**Teks Kajian:**
┄┄┄┄┄┄

Tanah Marapu Punya Mistik Tersendiri!!!
Beberapa hari terakhir media sosial kembali geger. Bukan karena prestasi, tapi karena video “ekspedisi perjalanan” yang diunggah oleh Youtuber Jajago Keliling Indonesia.
Mereka menampilkan anak-anak di Pantai Mandorak dan Kampung Adat Ratenggaro, Kabupaten Sumba Barat Daya (SBD), yang meminta uang kepada wisatawan. Seperti biasa, viral dan menuai banyak komentar sinis dari warganet.
Saya orang asli Sumba. Saya tahu itu memang terjadi. Anak-anak masih sering minta uang di lokasi wisata. Apakah ini sesuatu yang kami banggakan? Tentu tidak. Tapi apakah pantas dijadikan tontonan dengan narasi "liar" yang menyudutkan tanpa pemahaman kontekstual? Juga tidak.

┄┄┄┄┄┄

**Kumpulan Data:**
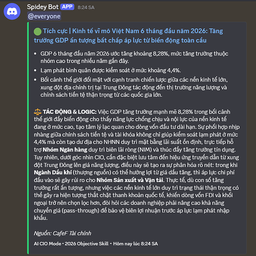The height and width of the screenshot is (256, 256).
Task: Click the '2026 Objective Skill' footer label
Action: coord(87,244)
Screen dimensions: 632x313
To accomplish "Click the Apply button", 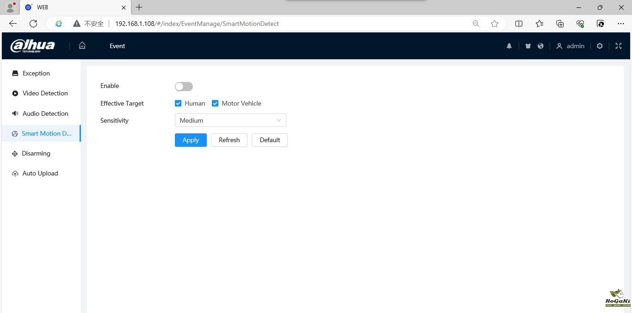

┄┄┄┄┄┄

**Daftar Pertanyaan:**
(1) Salin persis bagian teks kajian yang dibuka dengan kata-kata berisi "Mereka menampilkan anak-anak" dan ditutup dengan "sinis dari warganet.".
(2) Apakah setiap pernyataan ini sesuai dengan teks kajian? Jawab ya atau tidak, lalu kutip kata-kata dari teks yang menentukan jawabannya: (a) Video yang viral diunggah oleh Youtuber Jajago Keliling Indonesia; (b) Penulis menyangkal bahwa anak-anak meminta uang di lokasi wisata; (c) Media sosial geger karena sebuah prestasi.
Kerjakan hanya dengan berpegang pada teks kajian.

**Jawaban Tiap Soal:**
(1)
Mereka menampilkan anak-anak di Pantai Mandorak dan Kampung Adat Ratenggaro, Kabupaten Sumba Barat Daya (SBD), yang meminta uang kepada wisatawan. Seperti biasa, viral dan menuai banyak komentar sinis dari warganet.

(2)
(a) Ya: "yang diunggah oleh Youtuber Jajago Keliling Indonesia"
(b) Tidak: "Saya tahu itu memang terjadi."
(c) Tidak: "Bukan karena prestasi"